*PROBLEM REQUIREMENTS:* Write out the listing in full, matching it word for word.

*AVAILABLE RECORDS:*

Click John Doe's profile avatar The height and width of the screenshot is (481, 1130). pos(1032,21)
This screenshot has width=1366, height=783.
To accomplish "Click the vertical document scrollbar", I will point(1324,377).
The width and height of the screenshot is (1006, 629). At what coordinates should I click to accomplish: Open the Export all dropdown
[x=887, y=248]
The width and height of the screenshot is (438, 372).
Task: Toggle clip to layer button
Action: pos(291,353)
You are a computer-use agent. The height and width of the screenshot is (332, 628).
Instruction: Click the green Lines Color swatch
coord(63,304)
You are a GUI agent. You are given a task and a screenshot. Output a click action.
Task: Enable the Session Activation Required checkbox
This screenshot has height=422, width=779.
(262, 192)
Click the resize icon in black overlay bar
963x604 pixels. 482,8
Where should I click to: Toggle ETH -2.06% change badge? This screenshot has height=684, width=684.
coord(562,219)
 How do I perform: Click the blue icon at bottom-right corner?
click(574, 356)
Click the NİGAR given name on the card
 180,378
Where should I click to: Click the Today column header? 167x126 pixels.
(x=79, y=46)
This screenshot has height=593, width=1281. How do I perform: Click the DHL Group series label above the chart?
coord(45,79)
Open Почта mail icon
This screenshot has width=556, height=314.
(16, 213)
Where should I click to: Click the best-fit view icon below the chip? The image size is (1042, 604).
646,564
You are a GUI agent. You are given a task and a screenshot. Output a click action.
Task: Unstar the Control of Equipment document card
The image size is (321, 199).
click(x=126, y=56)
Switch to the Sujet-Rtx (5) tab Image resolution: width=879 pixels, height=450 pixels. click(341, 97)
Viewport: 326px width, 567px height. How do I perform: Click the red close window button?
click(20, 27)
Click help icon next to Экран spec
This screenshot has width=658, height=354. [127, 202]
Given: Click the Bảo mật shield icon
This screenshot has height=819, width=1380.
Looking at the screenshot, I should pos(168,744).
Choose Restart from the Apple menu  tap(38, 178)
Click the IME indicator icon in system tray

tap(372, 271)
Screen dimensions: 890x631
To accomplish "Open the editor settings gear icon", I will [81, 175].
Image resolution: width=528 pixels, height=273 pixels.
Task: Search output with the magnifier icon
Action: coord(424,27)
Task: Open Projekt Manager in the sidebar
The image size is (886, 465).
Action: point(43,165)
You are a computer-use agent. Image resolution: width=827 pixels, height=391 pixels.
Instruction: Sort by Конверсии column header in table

*OUTPUT FOR THIS TASK:*
Click John Doe's profile avatar The height and width of the screenshot is (481, 1130). pos(1032,21)
This screenshot has width=1366, height=783.
To accomplish "Click the vertical document scrollbar", I will point(1324,377).
The width and height of the screenshot is (1006, 629). At what coordinates should I click to accomplish: Open the Export all dropdown
[x=887, y=248]
The width and height of the screenshot is (438, 372).
Task: Toggle clip to layer button
Action: pos(291,353)
You are a computer-use agent. The height and width of the screenshot is (332, 628).
Instruction: Click the green Lines Color swatch
coord(63,304)
You are a GUI agent. You are given a task and a screenshot. Output a click action.
Task: Enable the Session Activation Required checkbox
This screenshot has height=422, width=779.
(262, 192)
Click the resize icon in black overlay bar
963x604 pixels. 482,8
Where should I click to: Toggle ETH -2.06% change badge? This screenshot has height=684, width=684.
coord(562,219)
 How do I perform: Click the blue icon at bottom-right corner?
click(574, 356)
Click the NİGAR given name on the card
 180,378
Where should I click to: Click the Today column header? 167x126 pixels.
(x=79, y=46)
This screenshot has height=593, width=1281. How do I perform: Click the DHL Group series label above the chart?
coord(45,79)
Open Почта mail icon
This screenshot has width=556, height=314.
(16, 213)
Where should I click to: Click the best-fit view icon below the chip? The image size is (1042, 604).
646,564
You are a GUI agent. You are given a task and a screenshot. Output a click action.
Task: Unstar the Control of Equipment document card
The image size is (321, 199).
click(x=126, y=56)
Switch to the Sujet-Rtx (5) tab Image resolution: width=879 pixels, height=450 pixels. click(341, 97)
Viewport: 326px width, 567px height. How do I perform: Click the red close window button?
click(20, 27)
Click help icon next to Экран spec
This screenshot has width=658, height=354. [127, 202]
Given: Click the Bảo mật shield icon
This screenshot has height=819, width=1380.
Looking at the screenshot, I should pos(168,744).
Choose Restart from the Apple menu  tap(38, 178)
Click the IME indicator icon in system tray

tap(372, 271)
Screen dimensions: 890x631
To accomplish "Open the editor settings gear icon", I will [81, 175].
Image resolution: width=528 pixels, height=273 pixels.
Task: Search output with the magnifier icon
Action: coord(424,27)
Task: Open Projekt Manager in the sidebar
The image size is (886, 465).
Action: point(43,165)
You are a computer-use agent. Image resolution: width=827 pixels, height=391 pixels.
Instruction: Sort by Конверсии column header in table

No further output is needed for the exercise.